Après avoir soupesé ces diverses forces à l’œuvre au sein de l’économie, nous anticipons que la croissance va rebondir en partie au deuxième trimestre et qu’elle dépassera le niveau tendanciel par la suite. Elle se chiffrera en moyenne à 1,9 % pour l’année. Ce profil de croissance prévu nous ramène sur la bonne voie pour une résorption des capacités excédentaires vers la fin de 2016, moment où l’inflation s’établira de façon durable à 2 %. Nous jugeons que les risques qui pèsent sur cette projection sont à peu près équilibrés, mais nous allons les réévaluer continuellement à mesure que de nouvelles données seront disponibles.

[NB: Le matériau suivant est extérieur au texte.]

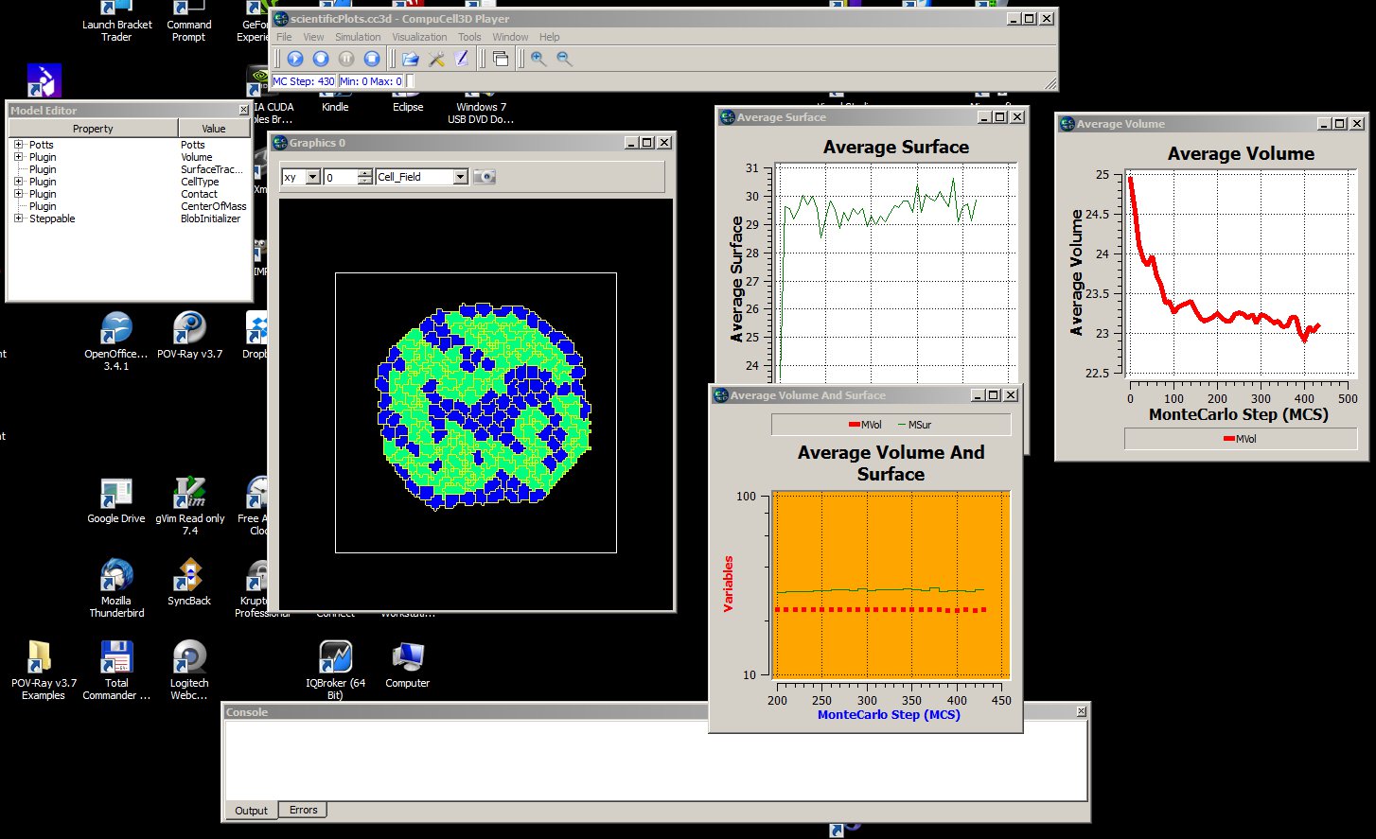Open the Simulation menu
1376x839 pixels.
(358, 37)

Le principal risque entourant ces perspectives tient à l’ampleur et à la durée de l’incidence négative du choc pétrolier, mises en balance avec les forces positives qui s’accumulent dans le secteur non énergétique. Selon nos prévisions, les effets positifs commenceront à se renforcer au deuxième trimestre et cette situation prévaudra nettement au second semestre de l’année. La réduction du taux directeur en janvier et la dépréciation du dollar canadien contribuent à accélérer la transition.

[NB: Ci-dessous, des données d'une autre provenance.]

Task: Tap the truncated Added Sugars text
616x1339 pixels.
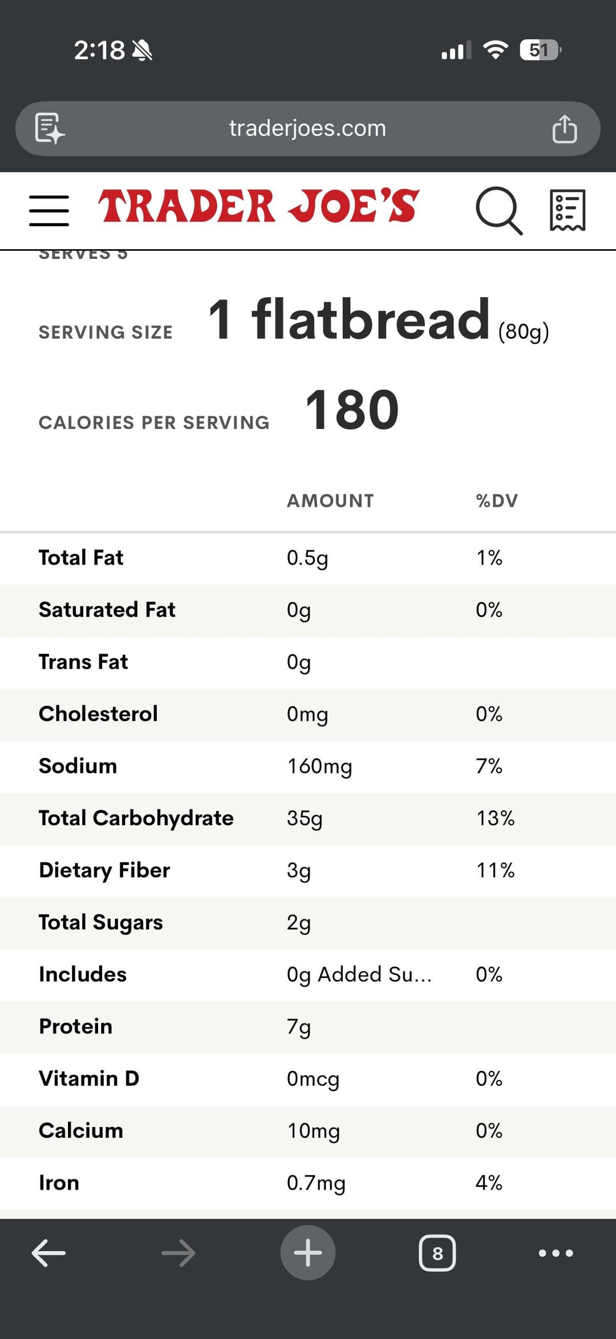Action: (359, 975)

L’inflation mesurée par l’IPC global avoisine 1 %, soit bien en deçà de la cible de 2 %. Cela s’explique en grande partie par la baisse des prix de l’essence, effet qui est temporaire. L’inflation mesurée par l’IPC global serait très près de zéro, si ce n’était des effets de taux de change et d’autres facteurs ponctuels. Quant à elle, l’inflation mesurée par l’indice de référence se situe un peu au-dessus de 2 %, mais elle est aussi alimentée par les effets de taux de change et d’autres facteurs ponctuels. Selon notre projection, ces deux mesures de l’inflation convergeront vers 2 %, les facteurs temporaires se dissipant et l’économie se remettant à tourner à plein régime vers la fin de 2016.

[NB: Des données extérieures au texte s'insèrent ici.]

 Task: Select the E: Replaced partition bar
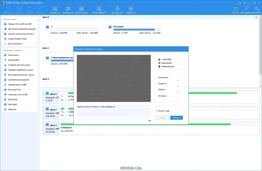[x=159, y=124]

Parallèlement, la question des risques liés à la stabilité financière reste au centre de nos délibérations. Ces risques évoluent conformément à nos attentes. Le niveau d’endettement, mesuré par le ratio de la dette au revenu disponible, continue de s’inscrire en légère hausse. Il est probable qu’il augmentera encore à mesure que la diminution du revenu national brut, attribuable à la réduction des prix du pétrole, se fera sentir dans l’ensemble de l’économie.

En apparence, on pourrait s’attendre à ce que la baisse des taux d’intérêt favorise une hausse de l’emprunt, laquelle aurait pour effet d’accroître cette vulnérabilité. À court terme, toutefois, les taux d’emprunt plus bas vont en fait atténuer ce risque, en réduisant les paiements hypothécaires et en soutenant une croissance économique plus forte et des gains au chapitre de l’emploi. Nous estimons que la meilleure contribution que la Banque puisse apporter pour réduire les risques touchant la stabilité financière au fil du temps est d’aider l’économie à retourner à son plein potentiel et à une inflation stable le plus rapidement possible.

Sur ce, Carolyn et moi serons heureux de répondre à vos questions.